As part of their ongoing efforts to find de novo genomic changes linked to autism, Simon G. Gregory, Ph.D., associate professor of medical genetics at Duke University, together with collaborators, used array CGH to examine the genomic profiles of 119 children with idiopathic autism.
This approach unveiled over 100 copy number variants, from which the investigators focused on a 0.7-Mb deletion on the short arm of chromosome 3, a region containing five genes. One of these genes, OXTR, encodes the oxytocin receptor that, having previously been implicated in autism, emerged as an interesting candidate to pursue.
The authors found that one child’s mother also carried the deletion, and she had self-reported obsessive-compulsive disorder symptoms, a condition previously linked to the same gene. However, to the investigators’ initial surprise, the child’s brother, despite being affected with autism, did not harbor this deletion. “We were briefly disappointed, until we decided to look at the methylation profile of this receptor,” recalls Dr. Gregory.
Previous reports documented that the OXTR gene is regulated by its DNA methylation status. By performing disulphide sequencing, Dr. Gregory and colleagues identified five CpG dinucleotides that exhibited differential methylation patterns among family members.

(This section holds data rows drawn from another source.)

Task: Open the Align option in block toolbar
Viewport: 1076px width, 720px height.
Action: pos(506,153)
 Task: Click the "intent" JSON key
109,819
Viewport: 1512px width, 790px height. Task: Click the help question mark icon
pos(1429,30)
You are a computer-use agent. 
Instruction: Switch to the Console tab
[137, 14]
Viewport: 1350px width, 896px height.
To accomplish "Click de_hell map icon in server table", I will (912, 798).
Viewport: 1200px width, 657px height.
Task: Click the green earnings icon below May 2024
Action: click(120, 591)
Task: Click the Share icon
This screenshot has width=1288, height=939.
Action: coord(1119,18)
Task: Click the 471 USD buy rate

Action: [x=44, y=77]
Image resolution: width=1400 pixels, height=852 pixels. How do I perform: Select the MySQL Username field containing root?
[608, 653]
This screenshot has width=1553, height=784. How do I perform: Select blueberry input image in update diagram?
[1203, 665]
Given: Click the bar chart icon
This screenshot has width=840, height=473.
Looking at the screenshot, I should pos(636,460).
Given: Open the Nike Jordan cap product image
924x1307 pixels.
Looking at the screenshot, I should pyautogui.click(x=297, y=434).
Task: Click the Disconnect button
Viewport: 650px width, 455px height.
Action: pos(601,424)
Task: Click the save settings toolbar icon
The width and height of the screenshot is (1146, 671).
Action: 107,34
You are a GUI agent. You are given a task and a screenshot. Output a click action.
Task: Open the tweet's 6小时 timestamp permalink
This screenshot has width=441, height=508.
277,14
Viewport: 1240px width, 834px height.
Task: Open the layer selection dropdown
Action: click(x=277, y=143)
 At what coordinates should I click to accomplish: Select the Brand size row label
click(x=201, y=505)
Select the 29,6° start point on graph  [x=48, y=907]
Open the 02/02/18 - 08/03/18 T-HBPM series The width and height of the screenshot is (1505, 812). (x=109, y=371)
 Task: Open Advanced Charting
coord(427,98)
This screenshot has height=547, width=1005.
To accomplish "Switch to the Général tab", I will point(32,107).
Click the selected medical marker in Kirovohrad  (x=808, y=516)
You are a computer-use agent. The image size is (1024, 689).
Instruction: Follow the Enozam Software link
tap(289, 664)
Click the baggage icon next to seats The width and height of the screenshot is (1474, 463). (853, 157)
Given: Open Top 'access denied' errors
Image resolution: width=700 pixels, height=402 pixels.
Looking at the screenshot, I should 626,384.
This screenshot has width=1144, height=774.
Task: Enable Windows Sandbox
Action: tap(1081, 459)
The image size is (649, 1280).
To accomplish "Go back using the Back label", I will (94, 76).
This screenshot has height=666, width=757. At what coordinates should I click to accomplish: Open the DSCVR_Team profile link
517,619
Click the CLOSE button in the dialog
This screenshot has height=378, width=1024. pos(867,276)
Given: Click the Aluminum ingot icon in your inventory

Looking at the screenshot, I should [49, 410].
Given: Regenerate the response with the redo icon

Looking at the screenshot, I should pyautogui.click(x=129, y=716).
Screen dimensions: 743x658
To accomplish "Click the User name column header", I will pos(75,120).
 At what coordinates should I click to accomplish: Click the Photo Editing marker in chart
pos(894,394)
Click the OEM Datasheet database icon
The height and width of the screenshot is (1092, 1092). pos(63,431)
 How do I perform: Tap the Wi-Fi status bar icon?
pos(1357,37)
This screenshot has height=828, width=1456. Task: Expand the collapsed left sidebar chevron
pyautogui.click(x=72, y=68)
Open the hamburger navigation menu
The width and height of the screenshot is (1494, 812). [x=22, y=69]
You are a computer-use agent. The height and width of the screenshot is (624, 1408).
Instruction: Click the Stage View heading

At three of these sites, the affected brother showed extensive methylation, an epigenetic modification correlated with decreased gene expression. Furthermore, on small groups of patients with autism, the authors showed that several of these dinucleotides were hypermethylated in peripheral blood mononuclear cells and in the temporal lobe cortex, as compared to unaffected individuals, a finding that they are proposing to further explore on larger patient groups.
Another research effort that Dr. Gregory is conducting in collaboration with medical oncologist Andrew J. Armstrong, M.D., ScM, proposes to profile copy number changes in primary and secondary malignant prostate tumor cells.
Cells that originate from primary tumors often metastasize to distant sites in various organs and establish secondary tumors that contribute to the lethal behavior of cancer; however, the factors that shape this process, and the specific affinity that primary prostate cancer cells have for certain secondary dissemination sites, are insufficiently understood.
“We are trying to identify the circulating tumor cells, pool them, and use unbiased genomic amplification to conduct copy number profiling and unveil potential copy number variations that would make primary tumor cells more likely to metastasize or increase their affinity for specific secondary tissues,” explains Dr. Gregory.
In addition, as part of a project seeking to identify factors associated with tumor behavior, Dr. Gregory and collaborators are using array CGH to explore correlations between copy number variation and the progression of oligodendroglyomas.
In addition to the research world, array CGH is also becoming commonplace in the clinical community and is increasingly replacing G-banded karyotyping as the gold standard for cytogenetic analysis.